Nowadays conventional stem-only harvest where logging residues are left on the site is often displaced by whole-tree harvest, in which logging residues are harvested for use as bioenergy. Logging residues consist of tree branches and tops of stems with needles. The aim of this study was to evaluate the effect of logging residue harvest on soil enzyme activities involved in C, N and P cycling, namely β-glucosidase, β-glucosaminidase, protease and acid phosphatase in relation to other soil characteristics (i.e. soil respiration, net N mineralization, microbial biomass C and N). Soil samples were taken from the humus layer of five study sites, differing in fertility, dominating tree species and time elapsed after treatment. The study sites were Norway spruce (Picea abies, (L.) Karst) and Scots pine (Pinus sylvestris L.) stands in different parts of Finland. Four of the study sites were single-tree experiments, where thinning was performed 4–5 years before this study and 3–4 different doses of logging residues (from 0 up to 37.5 Mg ha⁻¹) were distributed on a circle around a single tree in 3 replicates. The last field experiment had been thinned twice, 23 and 13 years ago; the treatments in 3 replicates were whole-tree harvest and stem-only harvest. In the whole-tree harvest vs. stem-only harvest experiment, activities of β-glucosidase, β-glucosaminidase, acid phosphatase were similar in both treatments.

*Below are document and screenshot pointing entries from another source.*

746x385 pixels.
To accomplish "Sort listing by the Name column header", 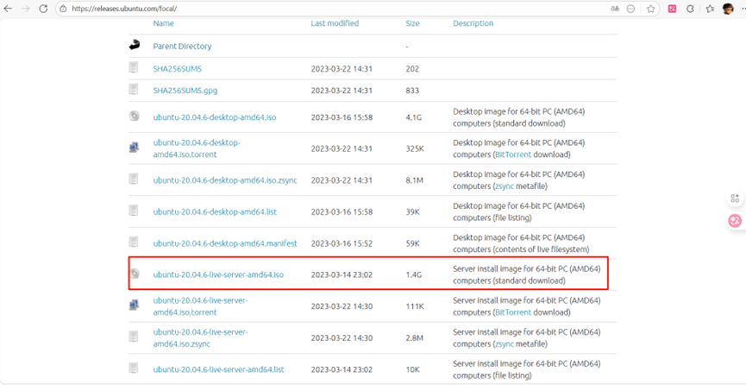I will click(163, 23).
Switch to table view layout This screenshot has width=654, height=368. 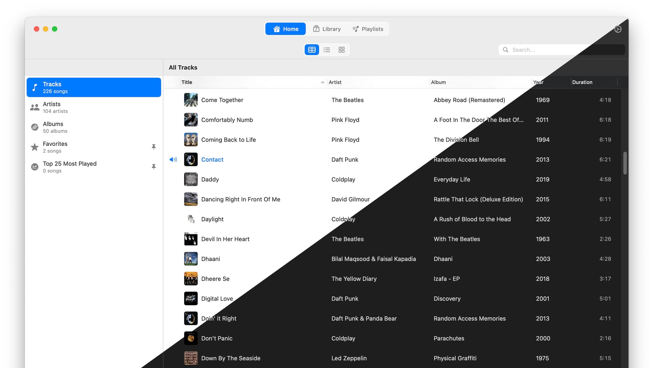(x=312, y=49)
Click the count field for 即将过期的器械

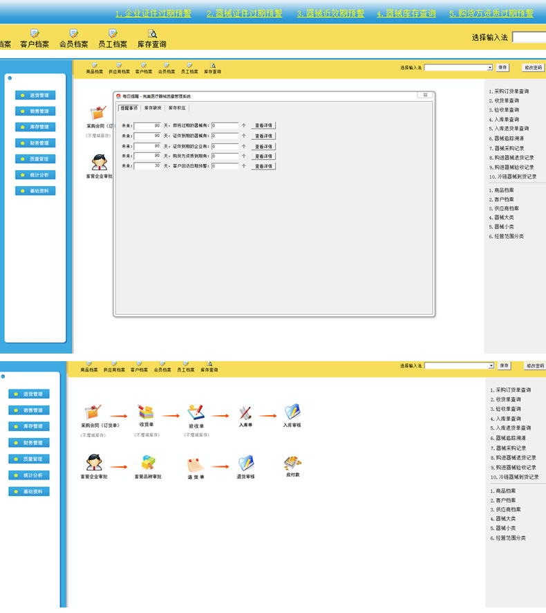225,125
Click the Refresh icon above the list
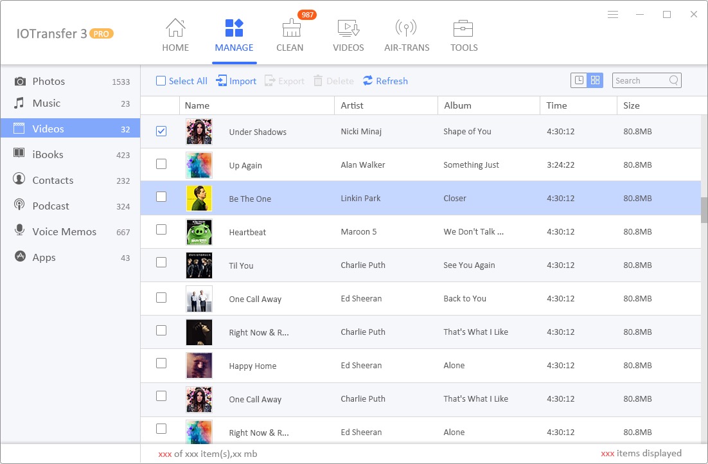The image size is (708, 464). coord(385,80)
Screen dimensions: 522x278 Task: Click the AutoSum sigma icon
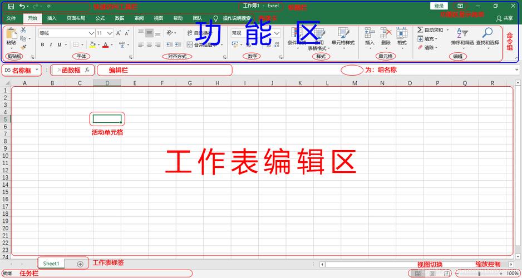[x=420, y=30]
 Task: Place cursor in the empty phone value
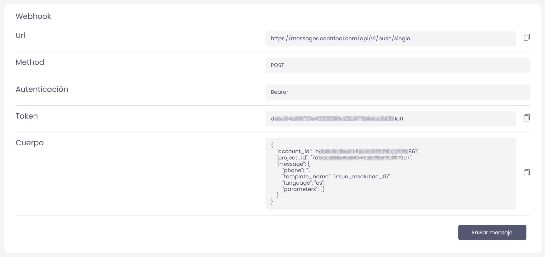307,170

In general, in the single-tree experiment with pine, enzymes raised the activity in response to increasing amount of logging residue. The pattern was less clear for the spruce single-tree experiment, but acid phosphatase and protease activities increased with the increase in amount of logging residue. In general, other soil characteristics were less affected than enzyme activities by logging residue removal; however, in some sites logging residues seemed to increase net C and N mineralization with increasing logging residue amount. Our results suggest that retaining logging residues on the site can increase soil enzyme activities and C and N mineralization.